THE DATA »
○ ○ ○ ○ ○ ○ ○

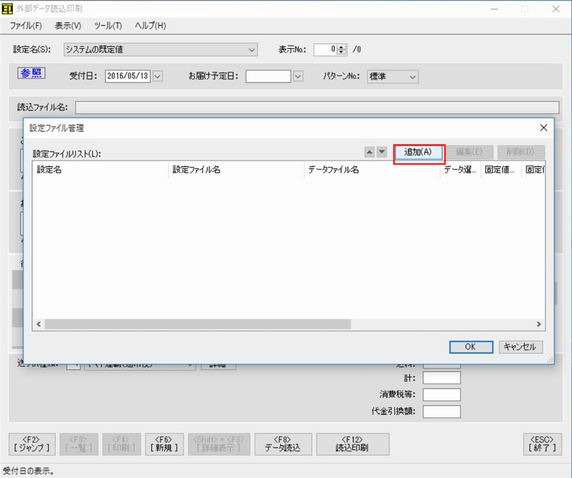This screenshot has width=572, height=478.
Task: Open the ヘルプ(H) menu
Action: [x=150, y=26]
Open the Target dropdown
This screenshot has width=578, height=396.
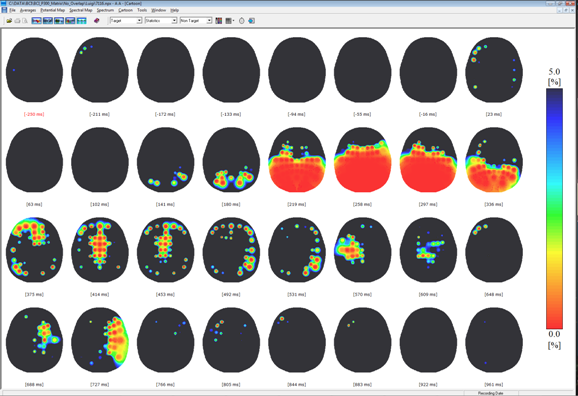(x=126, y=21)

○ ○ ○ ○ ○ ○ ○

WHAT YOU NEED TO DO »
Lines from the one containing "Open the Target dropdown" through the end of the entries above, both included, are to be written out exactly; no pictures and no other lines.

EXPECTED ANSWER »
Open the Target dropdown
This screenshot has width=578, height=396.
(x=126, y=21)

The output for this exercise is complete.